Urusander glanced at her again. ‘Is it so hard to understand?’ he asked her. ‘I keep looking for justice.’
Sharenas looked down at the castle leavings that crowded the lord’s ankles. You’ll not find it here, Vatha Urusander. ‘Sir, Hunn Raal cannot be trusted.’
His mouth twisted into a faint smile. ‘And you can?’
She had no reply to that question. Any exhortation would demean her.
After a moment he shook his head. ‘Forgive me, captain. As you say, there have been changes since you were last here. Thus, you remain, for the moment at least, outside all of that. Your clay is still wet, awaiting impress, and I but wonder at who would claim such an unmarred surface.’
‘Sir, I cannot but doubt Hunn Raal’s version of that battle. I have known Lord Ilgast Rend all my life. I fought at his side. We knew fear upon the field, in the clash of weapons and the roar of the press. True, he possessed a fierce temper—’
‘Captain, he chose to march upon us. He arrayed the Wardens and sought battle. None of that can be questioned.’
‘Perhaps not. And if he came with his own Houseblades, and not Calat Hustain’s Wardens, I could be made to believe Hunn Raal’s tale – although even then, I would expect an exchange of insults, and indeed a grievous offence committed, to which Ilgast had no choice but to give answer. But the charge set upon Lord Rend – the safe keeping of the Wardens – he would have taken most seriously.’
‘It seems not,’ Urusander retorted.
‘There was the matter of the pogrom—’
Urusander grunted dismissively. ‘For which Rend chose not to accept my own promise of justice, to be attended upon every criminal in my ranks, every slayer of innocents.’
‘Did you give him that promise, sir? Face to face?’

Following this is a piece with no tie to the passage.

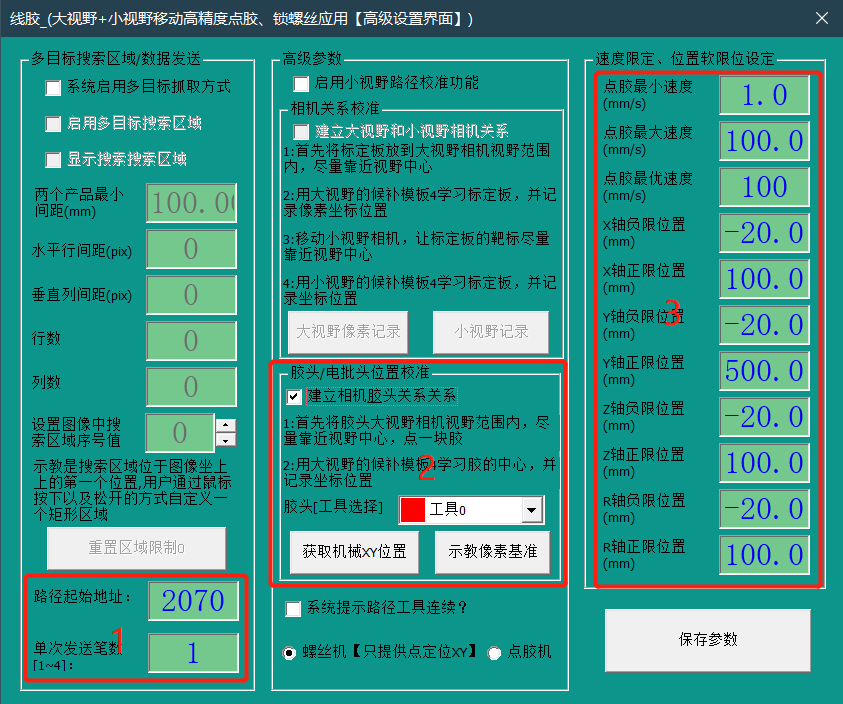Click the red tool color swatch
Screen dimensions: 843x704
(412, 510)
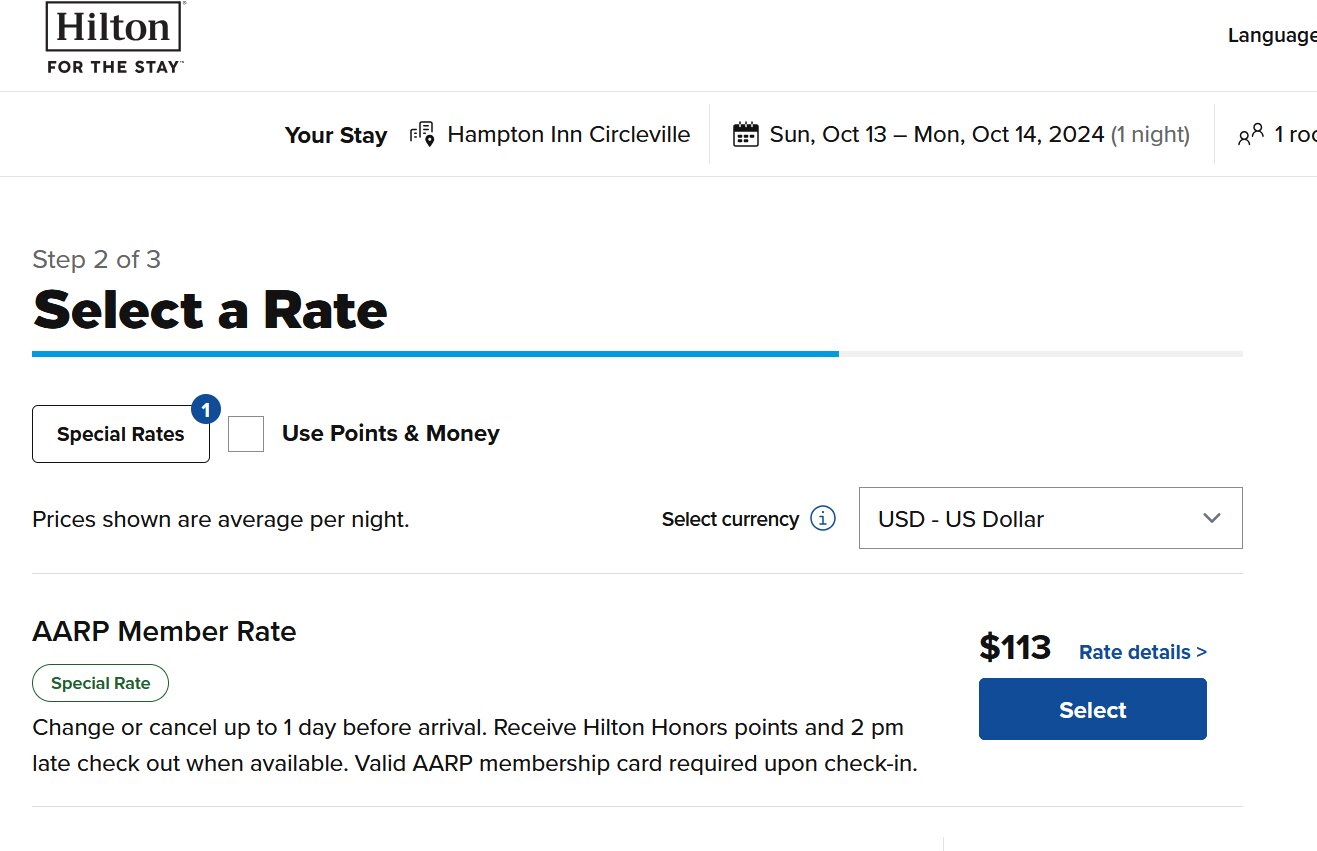Open the Language menu

point(1272,36)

He drew his cloak tighter about him, and then turned to the narrow trail that led back to the gatehouse. ‘I was indisposed on that day,’ he muttered. He set out.
Rattled by that admission, Sharenas followed. ‘And then, sir,’ she persisted, ‘there is the murder of the Hust.’
‘Your point?’
‘The attending of justice, sir.’
He halted abruptly and faced her. ‘Civil war, captain. This is what is now upon us. Though I held to peace – though here I chose to remain, holding fast upon my legion. Though I summoned every wayward veteran back into my fold, under my responsibility. Yet still they elected to march upon me. How can I know if Ilgast Rend was not following Anomander’s orders? How can I not contemplate the purpose of striking at my legion before it was fully assembled, the tactical value, the strategic purpose of such a thing? After all, captain, it is what I would do.’
He resumed walking.
‘I doubt that, sir.’
Her words brought him back. ‘Explain, captain.’
‘If at Anomander’s behest, sir, Ilgast Rend would surely have come with more than just the Wardens. His own Houseblades, for one, and perhaps even those of Anomander. Or what of the Shake? Who more bears the wounds of that pogrom than the warrior monks of Yannis? And what of the other Great Houses? To crush you now would be the proper tactic. Sir, Ilgast Rend brought to us a show of force, a symbol of his disapproval. Something happened, in that meeting between him and Hunn Raal. If Raal can poison three thousand men and women of the Hust, would he shy from provoking Rend to a foolish decision?’
Urusander studied her. The day was failing around them, the wind picking up, bitter with cold. ‘I cannot say,’ he finally said. ‘Let us ask him, shall we?’
‘Best wait on that,’ Sharenas said. ‘Forgive me, sir. But we do not know the strength of your camp. I would speak to Lieutenant Serap first. She has suffered the loss of two sisters, after all, and this might well have cleared her vision of Hunn Raal. More, I would know the High Priestess’s place in all of this. And what of Infayen Menand, and Esthala, and Hallyd Bahann? Commander, these officers I have just mentioned – your favoured in the Legion – each one has been named in the pogrom and its grisly list of terrible crimes. Each one, I would say, has acted upon Hunn Raal’s orders.’
‘You think,’ Urusander said, ‘that you and I will stand alone, against an array already bound in conspiracy.’
‘A conspiracy in your name, sir, although that cause floats before them as but the thinnest veil. When the last flames of this war die down, I envisage a sudden end to the illusions, and ambition will stand naked before us.’
‘Who commands the Legion, captain?’
She shook her head. ‘The last commander to lead it into battle, sir, the last to lead it into victory, was Hunn Raal.’
‘I have made a mistake,’ Urusander said.
‘Nothing that cannot be remedied,’ Sharenas replied.